RumbleDB / rumble

⛈️ RumbleDB 1.22.0 "Pyrenean oak" 🌳 for Apache Spark | Run queries on your large-scale, messy JSON-like data (JSON, text, CSV, Parquet, ROOT, AVRO, SVM...) | No install required (just a jar to download) | Declarative Machine Learning and more
http://rumbledb.org/
Other
213 stars 82 forks source link

JSON Schema support #927

Open jsommr opened 3 years ago

jsommr commented 3 years ago

Having a way to create custom types would enable auto generation of eg. OpenAPI 3 specifications based on static code analysis.

Say we have a query like this:

declare variable $optional as string? external := ();
$optional

We know that the input is an optional string, and that string? is returned.
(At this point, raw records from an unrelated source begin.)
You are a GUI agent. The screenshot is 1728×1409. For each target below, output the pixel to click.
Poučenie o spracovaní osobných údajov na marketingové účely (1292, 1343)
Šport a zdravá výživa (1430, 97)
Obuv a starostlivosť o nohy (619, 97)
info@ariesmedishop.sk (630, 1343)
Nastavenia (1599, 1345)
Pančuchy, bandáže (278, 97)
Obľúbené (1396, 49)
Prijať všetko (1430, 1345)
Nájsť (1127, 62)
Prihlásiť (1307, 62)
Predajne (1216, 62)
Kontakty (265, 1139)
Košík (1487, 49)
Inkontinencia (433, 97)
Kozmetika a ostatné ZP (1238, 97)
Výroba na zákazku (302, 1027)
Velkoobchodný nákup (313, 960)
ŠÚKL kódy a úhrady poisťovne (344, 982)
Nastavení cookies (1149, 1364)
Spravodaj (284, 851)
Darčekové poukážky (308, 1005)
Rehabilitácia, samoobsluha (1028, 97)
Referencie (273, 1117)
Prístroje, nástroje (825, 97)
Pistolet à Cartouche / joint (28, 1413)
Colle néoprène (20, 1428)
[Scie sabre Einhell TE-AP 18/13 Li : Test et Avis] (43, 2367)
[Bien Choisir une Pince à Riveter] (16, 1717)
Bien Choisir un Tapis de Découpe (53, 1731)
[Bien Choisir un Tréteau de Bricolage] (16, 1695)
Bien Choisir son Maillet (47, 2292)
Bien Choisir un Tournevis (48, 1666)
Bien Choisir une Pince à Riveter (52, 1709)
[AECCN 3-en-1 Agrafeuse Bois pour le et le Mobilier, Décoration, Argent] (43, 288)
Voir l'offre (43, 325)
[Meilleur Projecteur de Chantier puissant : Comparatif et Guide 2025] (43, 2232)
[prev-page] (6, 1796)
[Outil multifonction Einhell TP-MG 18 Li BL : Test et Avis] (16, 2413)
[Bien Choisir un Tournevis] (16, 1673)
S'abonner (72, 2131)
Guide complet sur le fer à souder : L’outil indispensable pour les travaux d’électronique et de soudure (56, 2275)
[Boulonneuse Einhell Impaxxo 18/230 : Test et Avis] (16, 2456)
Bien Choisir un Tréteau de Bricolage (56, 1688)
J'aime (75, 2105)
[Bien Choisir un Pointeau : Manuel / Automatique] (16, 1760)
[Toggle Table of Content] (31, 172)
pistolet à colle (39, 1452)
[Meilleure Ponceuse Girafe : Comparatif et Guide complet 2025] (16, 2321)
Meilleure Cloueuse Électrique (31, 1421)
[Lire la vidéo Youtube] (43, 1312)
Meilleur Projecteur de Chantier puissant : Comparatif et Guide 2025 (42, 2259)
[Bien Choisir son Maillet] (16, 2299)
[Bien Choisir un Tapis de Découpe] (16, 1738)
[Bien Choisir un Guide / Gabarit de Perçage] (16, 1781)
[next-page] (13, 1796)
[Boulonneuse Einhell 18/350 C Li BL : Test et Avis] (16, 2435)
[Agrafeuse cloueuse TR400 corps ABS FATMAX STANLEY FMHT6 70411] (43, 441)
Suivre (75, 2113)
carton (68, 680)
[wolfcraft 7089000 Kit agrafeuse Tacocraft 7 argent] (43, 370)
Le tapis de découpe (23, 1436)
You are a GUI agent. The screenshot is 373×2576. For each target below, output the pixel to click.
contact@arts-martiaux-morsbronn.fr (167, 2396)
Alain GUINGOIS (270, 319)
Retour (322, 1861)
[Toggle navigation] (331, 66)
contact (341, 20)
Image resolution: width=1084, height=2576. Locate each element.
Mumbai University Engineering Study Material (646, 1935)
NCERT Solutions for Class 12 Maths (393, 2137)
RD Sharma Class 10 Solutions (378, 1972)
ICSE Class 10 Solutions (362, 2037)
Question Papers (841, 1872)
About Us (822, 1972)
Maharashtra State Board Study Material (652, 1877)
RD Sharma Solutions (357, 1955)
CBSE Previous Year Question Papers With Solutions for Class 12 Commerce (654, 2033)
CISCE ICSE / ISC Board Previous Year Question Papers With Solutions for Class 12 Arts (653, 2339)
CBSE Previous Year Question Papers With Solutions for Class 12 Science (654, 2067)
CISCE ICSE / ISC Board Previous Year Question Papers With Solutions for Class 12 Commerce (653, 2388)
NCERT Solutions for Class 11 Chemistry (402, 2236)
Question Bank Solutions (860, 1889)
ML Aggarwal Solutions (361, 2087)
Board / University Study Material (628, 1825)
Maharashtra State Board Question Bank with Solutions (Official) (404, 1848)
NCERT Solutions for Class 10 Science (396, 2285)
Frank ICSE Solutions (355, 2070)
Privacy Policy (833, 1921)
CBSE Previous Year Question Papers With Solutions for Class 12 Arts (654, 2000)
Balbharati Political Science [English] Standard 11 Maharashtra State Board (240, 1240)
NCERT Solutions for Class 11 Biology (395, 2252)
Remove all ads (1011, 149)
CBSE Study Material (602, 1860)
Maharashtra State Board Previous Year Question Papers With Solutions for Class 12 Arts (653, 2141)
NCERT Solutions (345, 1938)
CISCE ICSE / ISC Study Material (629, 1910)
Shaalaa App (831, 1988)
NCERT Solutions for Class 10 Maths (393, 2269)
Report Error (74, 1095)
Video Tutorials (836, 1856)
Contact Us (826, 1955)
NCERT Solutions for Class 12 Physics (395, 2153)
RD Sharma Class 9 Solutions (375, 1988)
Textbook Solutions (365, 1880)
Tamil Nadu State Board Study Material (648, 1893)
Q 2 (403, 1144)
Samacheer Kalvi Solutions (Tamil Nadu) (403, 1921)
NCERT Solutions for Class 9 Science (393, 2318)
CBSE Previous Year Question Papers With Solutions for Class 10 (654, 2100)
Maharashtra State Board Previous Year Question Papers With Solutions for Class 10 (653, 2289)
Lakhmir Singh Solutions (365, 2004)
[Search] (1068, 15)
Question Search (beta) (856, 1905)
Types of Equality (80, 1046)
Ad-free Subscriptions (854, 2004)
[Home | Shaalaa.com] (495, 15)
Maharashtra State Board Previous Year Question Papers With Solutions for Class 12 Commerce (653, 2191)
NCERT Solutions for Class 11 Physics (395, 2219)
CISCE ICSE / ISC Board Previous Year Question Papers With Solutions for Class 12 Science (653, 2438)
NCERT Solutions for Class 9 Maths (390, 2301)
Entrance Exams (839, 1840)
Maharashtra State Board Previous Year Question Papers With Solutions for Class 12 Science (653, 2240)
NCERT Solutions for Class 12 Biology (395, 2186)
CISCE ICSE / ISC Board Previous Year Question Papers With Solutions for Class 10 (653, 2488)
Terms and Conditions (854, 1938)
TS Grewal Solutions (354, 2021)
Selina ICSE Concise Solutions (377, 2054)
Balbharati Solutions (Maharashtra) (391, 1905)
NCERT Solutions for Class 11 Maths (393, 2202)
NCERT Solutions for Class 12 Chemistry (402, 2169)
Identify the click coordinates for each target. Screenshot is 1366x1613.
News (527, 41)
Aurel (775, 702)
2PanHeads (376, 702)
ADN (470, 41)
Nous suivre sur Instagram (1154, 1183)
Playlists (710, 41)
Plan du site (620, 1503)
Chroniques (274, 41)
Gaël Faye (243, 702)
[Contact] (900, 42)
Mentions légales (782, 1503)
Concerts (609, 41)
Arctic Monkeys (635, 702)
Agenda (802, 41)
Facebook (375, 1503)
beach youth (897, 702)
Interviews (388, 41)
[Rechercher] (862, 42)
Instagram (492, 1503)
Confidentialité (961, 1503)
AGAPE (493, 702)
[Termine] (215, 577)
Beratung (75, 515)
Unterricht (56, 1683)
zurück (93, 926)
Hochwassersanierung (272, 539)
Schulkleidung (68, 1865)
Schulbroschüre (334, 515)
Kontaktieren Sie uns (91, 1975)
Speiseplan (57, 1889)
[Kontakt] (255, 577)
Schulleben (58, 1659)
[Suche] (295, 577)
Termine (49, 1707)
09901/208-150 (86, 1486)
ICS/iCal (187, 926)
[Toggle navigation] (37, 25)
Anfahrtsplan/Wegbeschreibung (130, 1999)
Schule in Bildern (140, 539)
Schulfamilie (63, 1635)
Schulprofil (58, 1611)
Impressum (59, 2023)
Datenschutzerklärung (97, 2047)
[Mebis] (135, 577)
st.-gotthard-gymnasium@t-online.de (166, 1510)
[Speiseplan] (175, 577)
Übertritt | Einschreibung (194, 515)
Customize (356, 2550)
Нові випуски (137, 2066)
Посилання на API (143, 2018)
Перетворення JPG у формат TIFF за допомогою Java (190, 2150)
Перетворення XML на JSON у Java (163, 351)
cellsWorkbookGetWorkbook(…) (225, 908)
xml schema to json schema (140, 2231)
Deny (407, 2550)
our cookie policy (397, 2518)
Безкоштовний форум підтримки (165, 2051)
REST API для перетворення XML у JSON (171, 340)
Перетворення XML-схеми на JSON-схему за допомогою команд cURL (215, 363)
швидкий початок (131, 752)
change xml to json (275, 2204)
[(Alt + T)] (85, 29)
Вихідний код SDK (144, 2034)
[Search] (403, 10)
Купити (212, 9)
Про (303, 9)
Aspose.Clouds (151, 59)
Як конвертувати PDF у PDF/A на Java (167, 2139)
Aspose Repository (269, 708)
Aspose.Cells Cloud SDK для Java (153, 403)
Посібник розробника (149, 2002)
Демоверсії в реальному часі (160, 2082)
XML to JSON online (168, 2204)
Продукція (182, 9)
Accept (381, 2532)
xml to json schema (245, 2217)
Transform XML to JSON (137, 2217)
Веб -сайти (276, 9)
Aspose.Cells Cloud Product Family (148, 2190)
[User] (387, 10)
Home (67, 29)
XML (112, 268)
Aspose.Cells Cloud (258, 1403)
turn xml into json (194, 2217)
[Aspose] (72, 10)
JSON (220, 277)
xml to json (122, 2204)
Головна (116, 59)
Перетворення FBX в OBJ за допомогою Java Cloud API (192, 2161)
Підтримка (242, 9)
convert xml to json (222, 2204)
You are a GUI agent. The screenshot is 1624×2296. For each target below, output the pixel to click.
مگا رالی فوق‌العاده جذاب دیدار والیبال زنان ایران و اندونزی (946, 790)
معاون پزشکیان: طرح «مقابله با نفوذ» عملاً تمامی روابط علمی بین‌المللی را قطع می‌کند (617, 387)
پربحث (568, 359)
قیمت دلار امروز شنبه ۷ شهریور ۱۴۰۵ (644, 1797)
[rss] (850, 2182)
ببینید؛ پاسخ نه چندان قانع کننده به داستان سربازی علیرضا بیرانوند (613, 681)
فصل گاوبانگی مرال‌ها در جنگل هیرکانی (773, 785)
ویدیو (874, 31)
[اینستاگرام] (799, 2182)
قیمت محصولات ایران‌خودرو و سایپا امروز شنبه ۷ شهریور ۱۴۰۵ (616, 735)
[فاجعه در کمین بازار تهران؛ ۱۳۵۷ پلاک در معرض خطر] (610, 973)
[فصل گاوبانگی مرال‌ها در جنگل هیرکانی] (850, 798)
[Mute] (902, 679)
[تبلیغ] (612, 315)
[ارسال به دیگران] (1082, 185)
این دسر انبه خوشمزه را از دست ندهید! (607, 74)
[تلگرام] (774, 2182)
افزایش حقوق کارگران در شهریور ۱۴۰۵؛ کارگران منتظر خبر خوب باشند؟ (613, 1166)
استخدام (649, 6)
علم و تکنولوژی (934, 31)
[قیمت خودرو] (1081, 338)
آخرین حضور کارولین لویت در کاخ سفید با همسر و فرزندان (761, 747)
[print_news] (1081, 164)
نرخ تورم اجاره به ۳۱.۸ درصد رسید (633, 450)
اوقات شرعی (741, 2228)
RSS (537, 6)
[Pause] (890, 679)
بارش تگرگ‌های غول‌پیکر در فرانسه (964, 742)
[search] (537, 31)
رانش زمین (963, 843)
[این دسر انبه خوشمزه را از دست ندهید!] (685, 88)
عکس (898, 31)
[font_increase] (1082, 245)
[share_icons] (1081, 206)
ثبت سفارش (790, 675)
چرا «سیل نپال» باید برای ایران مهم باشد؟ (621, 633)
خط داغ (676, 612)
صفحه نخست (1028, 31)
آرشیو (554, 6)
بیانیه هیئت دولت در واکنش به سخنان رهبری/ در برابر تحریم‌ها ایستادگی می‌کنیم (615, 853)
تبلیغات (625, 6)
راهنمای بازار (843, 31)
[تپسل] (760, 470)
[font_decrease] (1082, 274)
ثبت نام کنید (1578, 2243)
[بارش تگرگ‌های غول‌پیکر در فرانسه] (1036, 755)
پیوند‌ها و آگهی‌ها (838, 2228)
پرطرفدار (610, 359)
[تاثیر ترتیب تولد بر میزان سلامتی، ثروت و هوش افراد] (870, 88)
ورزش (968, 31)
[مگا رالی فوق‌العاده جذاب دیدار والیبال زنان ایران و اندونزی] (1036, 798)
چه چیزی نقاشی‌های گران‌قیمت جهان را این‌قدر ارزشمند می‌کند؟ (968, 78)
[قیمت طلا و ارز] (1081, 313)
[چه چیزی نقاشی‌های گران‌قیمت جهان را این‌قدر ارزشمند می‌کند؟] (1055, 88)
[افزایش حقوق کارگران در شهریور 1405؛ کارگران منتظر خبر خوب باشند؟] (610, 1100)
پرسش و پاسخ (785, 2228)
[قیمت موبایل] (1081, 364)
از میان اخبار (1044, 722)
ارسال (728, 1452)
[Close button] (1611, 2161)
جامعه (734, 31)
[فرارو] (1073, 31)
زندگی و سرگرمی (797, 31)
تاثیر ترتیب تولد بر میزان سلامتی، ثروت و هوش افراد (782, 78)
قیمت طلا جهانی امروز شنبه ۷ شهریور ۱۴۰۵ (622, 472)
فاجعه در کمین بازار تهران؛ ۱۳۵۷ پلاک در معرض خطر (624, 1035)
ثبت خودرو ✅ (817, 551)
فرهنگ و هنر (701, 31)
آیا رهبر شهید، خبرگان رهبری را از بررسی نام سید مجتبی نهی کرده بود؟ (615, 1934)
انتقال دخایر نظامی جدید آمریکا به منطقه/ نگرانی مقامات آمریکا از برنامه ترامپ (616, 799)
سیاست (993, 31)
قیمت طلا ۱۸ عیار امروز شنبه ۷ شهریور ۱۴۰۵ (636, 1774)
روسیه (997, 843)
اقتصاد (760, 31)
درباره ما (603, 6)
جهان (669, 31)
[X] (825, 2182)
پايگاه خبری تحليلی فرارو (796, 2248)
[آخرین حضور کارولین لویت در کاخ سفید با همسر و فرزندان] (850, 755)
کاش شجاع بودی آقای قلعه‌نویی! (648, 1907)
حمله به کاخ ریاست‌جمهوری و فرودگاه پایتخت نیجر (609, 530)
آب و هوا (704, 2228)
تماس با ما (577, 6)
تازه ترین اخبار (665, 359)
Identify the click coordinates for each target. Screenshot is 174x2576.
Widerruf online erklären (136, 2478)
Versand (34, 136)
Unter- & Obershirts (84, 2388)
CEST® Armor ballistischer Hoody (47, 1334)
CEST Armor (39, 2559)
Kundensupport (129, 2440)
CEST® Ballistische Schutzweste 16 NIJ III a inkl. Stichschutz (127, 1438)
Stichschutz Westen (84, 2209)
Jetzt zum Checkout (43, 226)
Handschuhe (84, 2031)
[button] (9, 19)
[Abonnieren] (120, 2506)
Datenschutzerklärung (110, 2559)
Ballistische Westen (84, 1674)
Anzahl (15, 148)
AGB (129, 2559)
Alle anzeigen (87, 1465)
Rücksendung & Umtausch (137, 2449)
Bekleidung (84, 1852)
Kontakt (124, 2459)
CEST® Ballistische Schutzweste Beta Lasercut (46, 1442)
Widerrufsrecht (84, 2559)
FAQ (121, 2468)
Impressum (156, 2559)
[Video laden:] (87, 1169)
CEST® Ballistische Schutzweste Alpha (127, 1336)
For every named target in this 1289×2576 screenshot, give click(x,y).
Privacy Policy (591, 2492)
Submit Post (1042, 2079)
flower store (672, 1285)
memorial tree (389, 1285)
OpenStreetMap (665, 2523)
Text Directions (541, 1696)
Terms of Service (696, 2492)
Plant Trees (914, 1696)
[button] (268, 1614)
But what if we have

declare variable $obj as object? external := ();
{ "obj": $obj }

Then we loose the rest of the type - say that { "test": 123 } is passed into the query, we can't analyze it and know if that's valid or not.

I see there is a branch about static types, which seem to do some pretty cool improvements on the builtin types, and as part RumbleML, annotate was introduced, but are there any plans to support something like how TypeScripts annotates objects and arrays, or even better, JSON Schema?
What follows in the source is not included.